Rising refinancing costs, particularly in the office sector, have decreased property valuations. This decline has weakened loan-to-value (LTV) metrics and increased insurers’ capital charges.
US life insurers hold more than $600 bn in mortgage loans. In recent years, they have reduced their exposure to the office segment due to the impact of work-from-home trends on occupancy and significant drops in property valuations, making refinancing more challenging.
In 2023, weakness in commercial real estate, especially in the office subsector, led insurers to reassess their exposures.
From July 2022 to Q1 2024, multifamily properties saw an 18% decline in value due to rising rates, while office properties experienced a 24% peak decline.

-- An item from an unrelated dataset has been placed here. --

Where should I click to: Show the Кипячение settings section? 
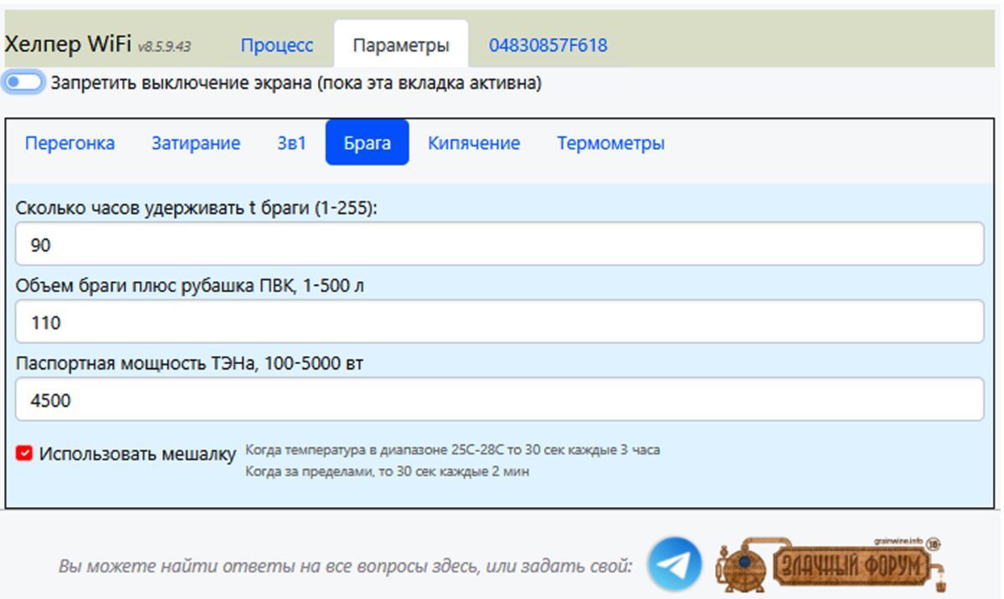click(x=474, y=143)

Moody’s also notes that mortgage loan quality continues to deteriorate, lowering valuations, increasing LTV ratios, and leading to higher loan delinquencies.
The agency expects than U.S. & European life insurers’ CRE exposure, and insurers to collaborate with borrowers to address maturities in the next 12-18 months, leveraging stable immediate liquidity needs to their advantage.

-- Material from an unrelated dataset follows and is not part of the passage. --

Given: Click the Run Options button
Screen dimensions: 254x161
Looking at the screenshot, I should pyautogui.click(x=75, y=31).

US life insurers’ CMBS holdings are mainly high-quality conduit deals, aligning well with insurers’ long-term liabilities.
However, about one-third of mortgage loan investments are in large loan or single asset/single borrower mortgages (LL/SASB), which typically have higher credit enhancements due to property and borrower concentration.
Exposure to other commercial real estate investments remains minimal. US life insurers have limited holdings in REITs, with even smaller exposure to office-related REITs.
The prolonged high-interest-rate environment has increased funding costs, leading to less liquid real estate markets and lower property valuations.
Moody’s added that although a decline in interest rates this year could boost transaction activity, asset values might decline further if a weakening economy reduces real estate demand.
A slowing economy will pressure NOI growth over the next 12-18 months, while operating expenses, including insurance, payroll, and materials costs, will stay high, affecting margins as demand slows.